Items stored from a collection:
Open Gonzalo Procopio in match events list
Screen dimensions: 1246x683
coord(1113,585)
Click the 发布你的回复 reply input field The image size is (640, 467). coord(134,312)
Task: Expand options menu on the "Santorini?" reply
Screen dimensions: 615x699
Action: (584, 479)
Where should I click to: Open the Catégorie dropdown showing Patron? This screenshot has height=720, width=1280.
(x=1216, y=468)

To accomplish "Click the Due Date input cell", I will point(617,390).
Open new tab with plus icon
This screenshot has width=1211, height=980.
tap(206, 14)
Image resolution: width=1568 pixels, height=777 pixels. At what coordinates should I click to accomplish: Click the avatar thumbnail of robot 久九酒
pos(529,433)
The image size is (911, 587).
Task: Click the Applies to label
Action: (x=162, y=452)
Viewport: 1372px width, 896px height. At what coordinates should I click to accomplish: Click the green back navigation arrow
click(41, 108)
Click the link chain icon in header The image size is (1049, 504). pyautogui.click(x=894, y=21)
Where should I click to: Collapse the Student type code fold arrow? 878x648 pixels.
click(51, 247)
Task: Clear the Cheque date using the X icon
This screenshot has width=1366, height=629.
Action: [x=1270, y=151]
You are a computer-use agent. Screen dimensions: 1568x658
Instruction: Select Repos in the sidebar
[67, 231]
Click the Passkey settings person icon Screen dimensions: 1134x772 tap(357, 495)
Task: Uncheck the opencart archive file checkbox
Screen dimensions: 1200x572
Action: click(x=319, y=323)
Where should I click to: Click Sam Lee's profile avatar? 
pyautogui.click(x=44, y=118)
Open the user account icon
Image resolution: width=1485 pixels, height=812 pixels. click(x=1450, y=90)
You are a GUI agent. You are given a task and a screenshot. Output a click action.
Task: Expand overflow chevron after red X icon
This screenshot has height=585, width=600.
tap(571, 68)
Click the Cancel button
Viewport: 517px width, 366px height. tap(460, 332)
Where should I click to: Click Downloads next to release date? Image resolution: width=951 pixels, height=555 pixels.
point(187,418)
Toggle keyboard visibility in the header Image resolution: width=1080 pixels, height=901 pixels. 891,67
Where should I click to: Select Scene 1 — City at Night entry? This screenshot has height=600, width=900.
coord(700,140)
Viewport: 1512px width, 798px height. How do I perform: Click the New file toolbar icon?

Exercise instructions: Rewrite the records above as a numbered list, starting at their first line and continuing through the line containing "I will point(617,390).". Leave out any blank lines.

Result:
1. Open Gonzalo Procopio in match events list
2. Screen dimensions: 1246x683
3. coord(1113,585)
4. Click the 发布你的回复 reply input field The image size is (640, 467). coord(134,312)
5. Task: Expand options menu on the "Santorini?" reply
6. Screen dimensions: 615x699
7. Action: (584, 479)
8. Where should I click to: Open the Catégorie dropdown showing Patron? This screenshot has height=720, width=1280.
9. (x=1216, y=468)
10. To accomplish "Click the Due Date input cell", I will point(617,390).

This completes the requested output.